WORK REQUIRED: Reproduce the listing below, everything from the line containing "Where should I click to: Click" down to the line containing "point(716,44)", both of those lines included.

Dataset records
----------------------------------------

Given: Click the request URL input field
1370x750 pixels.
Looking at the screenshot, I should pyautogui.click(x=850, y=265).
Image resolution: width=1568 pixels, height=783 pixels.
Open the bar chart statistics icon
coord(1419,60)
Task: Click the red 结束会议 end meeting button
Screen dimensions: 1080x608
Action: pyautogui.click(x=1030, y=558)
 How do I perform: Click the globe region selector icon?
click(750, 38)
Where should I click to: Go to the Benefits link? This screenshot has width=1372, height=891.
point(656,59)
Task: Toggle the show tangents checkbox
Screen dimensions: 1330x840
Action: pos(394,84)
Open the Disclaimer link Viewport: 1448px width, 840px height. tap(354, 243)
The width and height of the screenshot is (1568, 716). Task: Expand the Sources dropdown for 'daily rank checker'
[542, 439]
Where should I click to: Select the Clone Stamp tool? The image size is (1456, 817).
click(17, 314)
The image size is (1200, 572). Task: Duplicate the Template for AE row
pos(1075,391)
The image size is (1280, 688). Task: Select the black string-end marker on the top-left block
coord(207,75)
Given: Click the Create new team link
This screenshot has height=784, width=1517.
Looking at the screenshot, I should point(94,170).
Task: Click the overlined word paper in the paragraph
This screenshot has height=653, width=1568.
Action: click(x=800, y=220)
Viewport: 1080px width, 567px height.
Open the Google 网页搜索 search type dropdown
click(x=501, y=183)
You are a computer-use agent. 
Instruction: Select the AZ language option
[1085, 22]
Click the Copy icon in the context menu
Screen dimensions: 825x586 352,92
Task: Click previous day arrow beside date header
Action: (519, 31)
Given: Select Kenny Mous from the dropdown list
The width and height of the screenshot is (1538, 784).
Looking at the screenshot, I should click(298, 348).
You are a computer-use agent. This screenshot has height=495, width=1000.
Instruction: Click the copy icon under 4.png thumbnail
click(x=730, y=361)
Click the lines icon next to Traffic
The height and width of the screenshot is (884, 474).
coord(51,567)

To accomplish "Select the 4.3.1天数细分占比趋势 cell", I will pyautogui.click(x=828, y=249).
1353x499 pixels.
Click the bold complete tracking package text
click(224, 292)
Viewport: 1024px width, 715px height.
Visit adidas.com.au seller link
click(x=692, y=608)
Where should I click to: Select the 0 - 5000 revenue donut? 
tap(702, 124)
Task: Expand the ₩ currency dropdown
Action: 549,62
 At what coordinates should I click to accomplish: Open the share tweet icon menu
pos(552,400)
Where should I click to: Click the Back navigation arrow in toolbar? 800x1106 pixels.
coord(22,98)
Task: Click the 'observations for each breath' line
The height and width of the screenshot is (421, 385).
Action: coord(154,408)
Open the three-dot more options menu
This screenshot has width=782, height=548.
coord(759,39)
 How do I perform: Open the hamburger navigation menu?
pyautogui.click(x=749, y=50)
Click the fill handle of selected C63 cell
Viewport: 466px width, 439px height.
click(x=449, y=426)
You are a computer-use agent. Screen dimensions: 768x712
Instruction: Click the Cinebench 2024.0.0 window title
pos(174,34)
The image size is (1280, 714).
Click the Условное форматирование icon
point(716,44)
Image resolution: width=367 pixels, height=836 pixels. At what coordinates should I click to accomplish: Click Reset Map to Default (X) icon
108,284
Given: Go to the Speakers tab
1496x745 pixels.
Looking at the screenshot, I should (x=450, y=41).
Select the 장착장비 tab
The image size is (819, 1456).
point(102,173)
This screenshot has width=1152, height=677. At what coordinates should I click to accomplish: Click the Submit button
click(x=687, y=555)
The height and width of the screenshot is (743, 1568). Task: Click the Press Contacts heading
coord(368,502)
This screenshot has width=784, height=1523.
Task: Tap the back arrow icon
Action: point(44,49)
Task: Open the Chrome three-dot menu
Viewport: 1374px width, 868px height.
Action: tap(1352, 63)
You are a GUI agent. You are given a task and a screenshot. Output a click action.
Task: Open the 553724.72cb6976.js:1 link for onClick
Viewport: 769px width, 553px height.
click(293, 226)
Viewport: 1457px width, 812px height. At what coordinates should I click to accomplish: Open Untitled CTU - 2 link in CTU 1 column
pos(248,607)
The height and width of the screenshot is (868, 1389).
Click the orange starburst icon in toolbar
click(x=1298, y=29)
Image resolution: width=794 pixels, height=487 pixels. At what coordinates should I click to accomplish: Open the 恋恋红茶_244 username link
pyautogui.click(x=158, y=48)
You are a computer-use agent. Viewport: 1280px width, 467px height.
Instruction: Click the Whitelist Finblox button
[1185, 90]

----------------------------------------

SOLUTION FOR THIS TASK:
Where should I click to: Click the Back navigation arrow in toolbar? 800x1106 pixels.
coord(22,98)
Task: Click the 'observations for each breath' line
The height and width of the screenshot is (421, 385).
Action: coord(154,408)
Open the three-dot more options menu
This screenshot has width=782, height=548.
coord(759,39)
 How do I perform: Open the hamburger navigation menu?
pyautogui.click(x=749, y=50)
Click the fill handle of selected C63 cell
Viewport: 466px width, 439px height.
click(x=449, y=426)
You are a computer-use agent. Screen dimensions: 768x712
Instruction: Click the Cinebench 2024.0.0 window title
pos(174,34)
The image size is (1280, 714).
Click the Условное форматирование icon
point(716,44)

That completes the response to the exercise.